Donated livers will go to sickest patients first
Donated livers will go to sickest patients first
Criteria for transplant selection to be monitored
In a time of organ abundance, every transplant patient on a waiting list would receive a transplant. But such an abundance has never happened in the 20- to 30-year lifespan of organ transplantation, and some type of allocation or rationing is a given.
"There is no such thing as a perfect balance between medical utility and justice," says Bruce Lucas, MD, former president of the board of directors of the United Network for Organ Sharing (UNOS) in Richmond, VA.
The organization sought to weigh medical utility and justice issues in defining new criteria for patient selection for liver transplantation, explains Joel Newman, director of corporate communication.
The new liver allocation policy, effective Jan. 20, specifies the following:
1. Categories for status of patients awaiting a liver transplant that include standardized criteria. The new policy moves some patient criteria from one status to another, most significantly the most urgent.

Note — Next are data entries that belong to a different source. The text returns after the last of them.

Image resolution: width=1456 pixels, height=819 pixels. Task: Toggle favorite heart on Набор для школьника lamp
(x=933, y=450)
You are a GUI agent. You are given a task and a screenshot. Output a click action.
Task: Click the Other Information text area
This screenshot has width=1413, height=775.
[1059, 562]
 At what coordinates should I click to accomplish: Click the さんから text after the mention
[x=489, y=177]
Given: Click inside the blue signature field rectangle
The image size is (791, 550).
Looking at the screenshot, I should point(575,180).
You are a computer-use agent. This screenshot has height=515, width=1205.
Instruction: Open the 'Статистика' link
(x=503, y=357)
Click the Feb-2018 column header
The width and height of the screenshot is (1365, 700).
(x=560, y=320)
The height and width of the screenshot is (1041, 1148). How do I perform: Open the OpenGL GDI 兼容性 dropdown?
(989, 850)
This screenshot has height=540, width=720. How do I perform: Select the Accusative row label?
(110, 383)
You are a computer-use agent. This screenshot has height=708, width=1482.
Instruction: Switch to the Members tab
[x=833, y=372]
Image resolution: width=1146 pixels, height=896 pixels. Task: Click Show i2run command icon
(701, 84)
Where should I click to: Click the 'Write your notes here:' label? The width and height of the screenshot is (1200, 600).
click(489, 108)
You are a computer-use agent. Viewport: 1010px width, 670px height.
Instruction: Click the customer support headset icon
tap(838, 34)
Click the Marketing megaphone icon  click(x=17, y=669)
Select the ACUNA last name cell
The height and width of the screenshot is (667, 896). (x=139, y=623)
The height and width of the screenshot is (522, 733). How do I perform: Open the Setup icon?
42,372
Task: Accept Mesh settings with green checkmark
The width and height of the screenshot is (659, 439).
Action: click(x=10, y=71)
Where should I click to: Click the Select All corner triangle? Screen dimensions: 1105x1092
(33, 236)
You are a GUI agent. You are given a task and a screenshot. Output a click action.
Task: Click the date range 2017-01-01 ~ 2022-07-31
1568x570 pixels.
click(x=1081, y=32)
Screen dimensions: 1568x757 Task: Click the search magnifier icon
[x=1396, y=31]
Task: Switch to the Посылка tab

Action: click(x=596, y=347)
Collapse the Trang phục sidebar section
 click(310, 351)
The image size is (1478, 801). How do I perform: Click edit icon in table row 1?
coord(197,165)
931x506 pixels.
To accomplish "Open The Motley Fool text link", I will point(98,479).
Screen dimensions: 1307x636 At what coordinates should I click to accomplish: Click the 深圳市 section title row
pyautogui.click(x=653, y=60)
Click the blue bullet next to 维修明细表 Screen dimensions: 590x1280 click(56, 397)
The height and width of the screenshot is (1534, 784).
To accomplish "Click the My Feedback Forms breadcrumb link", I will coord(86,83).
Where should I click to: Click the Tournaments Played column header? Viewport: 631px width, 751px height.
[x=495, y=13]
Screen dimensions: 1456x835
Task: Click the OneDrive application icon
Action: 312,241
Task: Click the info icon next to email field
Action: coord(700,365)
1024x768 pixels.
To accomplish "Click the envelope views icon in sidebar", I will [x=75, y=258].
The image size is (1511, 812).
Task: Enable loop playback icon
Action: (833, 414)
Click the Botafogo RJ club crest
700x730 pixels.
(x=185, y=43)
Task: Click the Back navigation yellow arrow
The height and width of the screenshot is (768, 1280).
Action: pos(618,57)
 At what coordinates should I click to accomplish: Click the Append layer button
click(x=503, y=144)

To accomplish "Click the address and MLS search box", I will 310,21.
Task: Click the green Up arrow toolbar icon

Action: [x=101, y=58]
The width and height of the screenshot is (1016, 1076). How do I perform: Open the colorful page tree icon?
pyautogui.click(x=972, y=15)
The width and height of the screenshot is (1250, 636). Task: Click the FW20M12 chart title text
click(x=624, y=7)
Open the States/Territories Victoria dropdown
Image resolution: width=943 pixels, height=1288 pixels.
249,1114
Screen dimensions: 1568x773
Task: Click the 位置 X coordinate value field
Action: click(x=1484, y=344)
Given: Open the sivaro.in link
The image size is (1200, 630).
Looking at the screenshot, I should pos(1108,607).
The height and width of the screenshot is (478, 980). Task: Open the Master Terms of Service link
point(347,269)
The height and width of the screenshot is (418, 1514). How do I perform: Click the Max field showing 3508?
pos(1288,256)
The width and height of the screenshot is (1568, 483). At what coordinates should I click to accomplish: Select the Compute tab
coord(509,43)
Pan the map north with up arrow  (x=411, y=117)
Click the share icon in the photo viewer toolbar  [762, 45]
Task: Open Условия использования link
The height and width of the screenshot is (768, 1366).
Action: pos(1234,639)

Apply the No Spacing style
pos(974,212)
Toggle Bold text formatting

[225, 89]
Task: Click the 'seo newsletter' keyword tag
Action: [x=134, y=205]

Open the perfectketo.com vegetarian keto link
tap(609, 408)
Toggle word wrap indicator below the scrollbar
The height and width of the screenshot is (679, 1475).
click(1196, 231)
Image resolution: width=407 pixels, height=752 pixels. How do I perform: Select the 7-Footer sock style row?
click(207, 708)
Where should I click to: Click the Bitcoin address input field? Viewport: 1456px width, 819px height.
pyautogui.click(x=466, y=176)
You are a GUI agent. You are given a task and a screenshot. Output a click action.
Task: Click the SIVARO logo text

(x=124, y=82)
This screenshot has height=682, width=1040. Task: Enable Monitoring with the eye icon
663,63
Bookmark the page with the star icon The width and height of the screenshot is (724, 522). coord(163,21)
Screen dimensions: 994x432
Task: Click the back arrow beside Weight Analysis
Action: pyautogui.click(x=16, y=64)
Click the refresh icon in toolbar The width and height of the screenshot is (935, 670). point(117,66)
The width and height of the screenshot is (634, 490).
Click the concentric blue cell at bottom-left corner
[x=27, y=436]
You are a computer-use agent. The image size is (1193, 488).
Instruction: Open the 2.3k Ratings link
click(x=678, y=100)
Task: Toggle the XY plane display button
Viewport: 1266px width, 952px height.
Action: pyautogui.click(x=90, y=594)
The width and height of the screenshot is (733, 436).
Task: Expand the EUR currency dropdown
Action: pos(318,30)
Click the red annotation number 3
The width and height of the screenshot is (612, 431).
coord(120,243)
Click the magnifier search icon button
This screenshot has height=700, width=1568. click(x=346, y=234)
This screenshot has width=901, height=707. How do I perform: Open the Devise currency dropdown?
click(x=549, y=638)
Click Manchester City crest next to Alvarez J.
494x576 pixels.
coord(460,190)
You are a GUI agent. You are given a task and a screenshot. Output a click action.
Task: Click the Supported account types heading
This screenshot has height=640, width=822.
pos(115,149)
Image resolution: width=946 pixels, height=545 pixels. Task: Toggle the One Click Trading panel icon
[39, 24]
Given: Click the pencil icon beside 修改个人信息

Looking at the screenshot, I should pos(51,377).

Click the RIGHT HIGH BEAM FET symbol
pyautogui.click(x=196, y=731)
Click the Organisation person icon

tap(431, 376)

The categories are as follows:
• Status I Recipients placed in this category have a life expectancy under seven days due to sudden or complete liver failure as a result of acute viral hepatitis or reaction to prescription or over-the-counter drugs. The category also includes patients who have received a transplant that has immediately failed and pediatric patients with liver disease that would result in irreversible neurological damage without transplantation.
Patients who are listed as Status I automatically revert back to Status II after seven days unless they are relisted as Status I by an attending physician. Within 24 hours of an initial listing and each relisting, physicians must submit a justification form to UNOS.
A continued Status I listing for a patient for longer than 14 days will automatically result in an on-site UNOS review of all patient listings.
The new policy includes a grandfather clause that permits patients hospitalized and awaiting transplant as of the implementation date to remain open to an emergency Status I upgrade, and the increased opportunity to be transplanted.
• Status II Patients in this category require continuous hospitalization, usually in an acute care bed. UNOS policy requires a justification form for these patients within one working day of listing.
• Status III Patients currently need liver transplantation but can be followed at home or near the transplant center. Short hospitalizations for intercurrent problems are not considered justification for a change in status.
• Status IV Patients are temporarily considered unsuited for transplant. They continue to accrue waiting time up to 30 days and are listed as inactive.
2. Regional review boards to assess compliance with standardized criteria for placing patients on the liver waiting list. The new policy will establish regional review boards to analyze whether the standardized criteria outlined above are being used to place patients on waiting lists. "One of the problems with the current system is that patients in different regions have different waiting times for a transplant," explains Phyllis Weber, executive director of the California Transplant Donor Network in San Francisco.
"My personal bias is that public policy should support regulations that give each patient entered on a list the same opportunity to be transplanted based on the acuity of their illness," she says.